PITTSBURGH — Stephon Tuitt made his way into the Pittsburgh Steelers’ locker room late Monday afternoon, sat down in his chair and started fiddling with his laundry bag.
No sign of immediate pain from the biceps injury that threatened — but apparently did not end — the defensive lineman’s season. While Tuitt did not speak with reporters, his teammates exhaled knowing he will be back on the field at some point in 2017.
"I’m not going into detail about the specifics of it, but we’re definitely breathing a sigh of relief," defensive end Cam Heyward said.
In a way, Pittsburgh’s first "victory Monday" of the year looked an awful lot like its initial win: a brush with loss followed by a wave of relief.
The Steelers held off Cleveland 21-18 in the opener on Sunday in a performance that looked like something out of the opening days of training camp.
Penalties. Turnovers. A considerable lack of offensive rhythm outside of All-Pro wide receiver Antonio Brown, who caught 11 passes for 182 yards to bail out the rest of the "Killer Bs."
Running back Le’Veon Bell managed just 47 yards of total offense in his first game since ending his lengthy sabbatical following a contract dispute. Martavis Bryant’s return to the NFL following his drug suspension ended with two grabs for 14 yards.
Ben Roethlisberger found tight end Jesse James for a pair of scores, but threw a red zone interception in the fourth quarter that allowed the Browns to hang around until the final minutes.
"We got penalized and kicked our own butts a little bit," Roethlisberger said.
Even the most impactful player on a defense that sacked Cleveland rookie quarterback DeShone Kizer seven times was not immune.
Rookie outside linebacker T.J. Watt took Kizer down twice and also picked off a pass, a turnover he created one play after getting hit with a 15-yard penalty for a late hit.
"That’s the difference between college and the NFL," Watt said. "I feel like I got away with stuff like that in college and obviously it’s a stupid penalty on my part. Just something I’ll clean up with experience."

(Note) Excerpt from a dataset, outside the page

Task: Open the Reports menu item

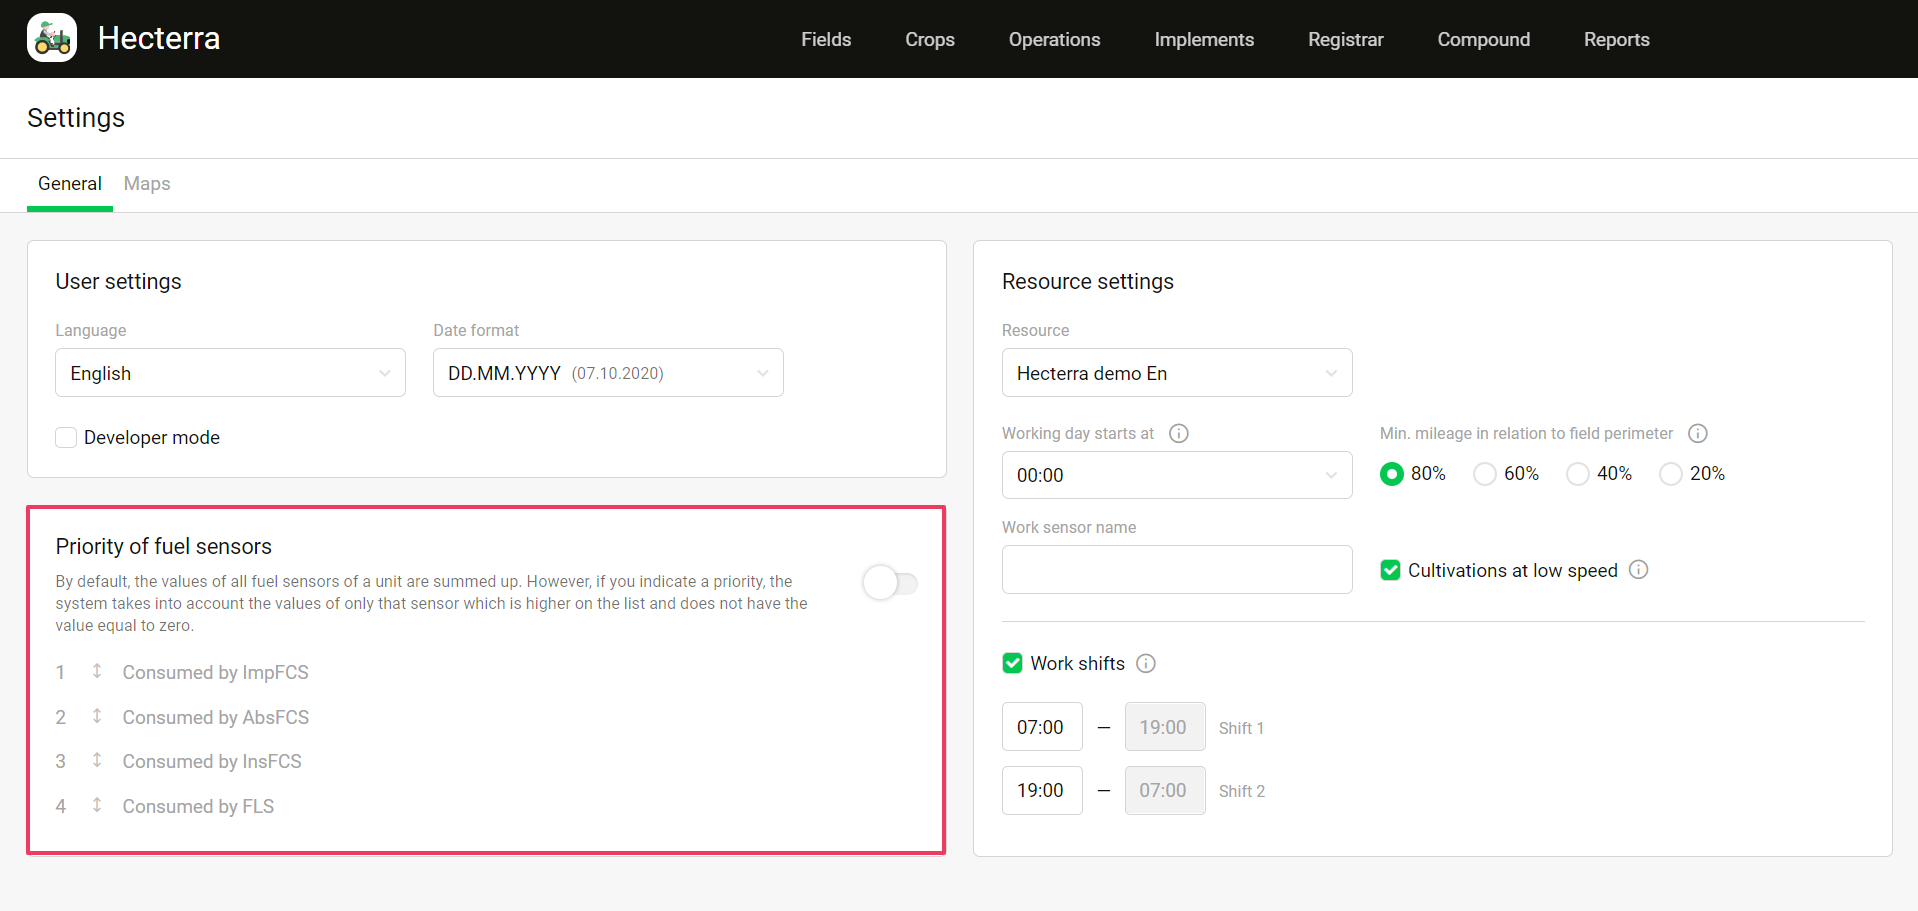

There’s plenty for Pittsburgh to work on ahead of a visit by Minnesota next Sunday. Bell brushed off the notion he was rusty more than seven months after his previous carry in a game of consequence.
"It’s game one, so obviously everything is not going to be clicking how it would be if it was in mid-season form," Bell said. "Week one is just the stepping stone."

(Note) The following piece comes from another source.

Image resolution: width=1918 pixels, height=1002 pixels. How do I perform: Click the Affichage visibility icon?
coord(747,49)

A journey that will include Tuitt again at some point. The Steelers have been bullish on Tuitt since taking him in the second round of the 2014 draft and signed him to a six-year extension on the eve of the opener.
The ink on the paper was barely dry when Tuitt dropped Cleveland running back Isaiah Crowell for a 9-yard loss on the second play from scrimmage. Tuitt came up with his left arm aching and did not return.

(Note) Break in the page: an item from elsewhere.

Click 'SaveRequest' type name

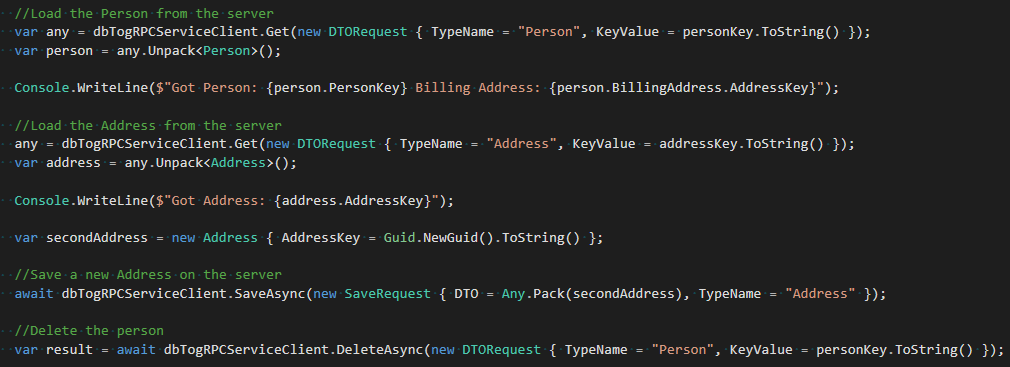point(388,294)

Tyson Alualu, who came to Pittsburgh in a low-key free agent deal after spending the first seven seasons of his career in Jacksonville, came on to play 54 snaps. Alualu finished with five tackles, with L.T. Walton adding one in 17 snaps.
"Big shoes to fill for everybody, we’ve got to make sure there’s no drop-off," Alualu said.
There wasn’t, at least for one week as Heyward helped the line deal without perhaps its most talented player.
Heyward was repaying a debt of sorts. He missed the second half of 2016 with a torn pectoral muscle, an absence that forced Tuitt to take on more responsibility, a role he flourished in.
The Steelers believe they have the depth to keep it going until Tuitt returns. At this point, they’re simply happy that it will be sometime this fall instead of sometime in 2018.
"Everybody trusts (the reserves) when they’re in the game, but Tuitt doesn’t get paid $61 million for no reason," linebacker Ryan Shazier said. "He’s one of the best in the game."
And for now — and only for now — one of the best ones just watching.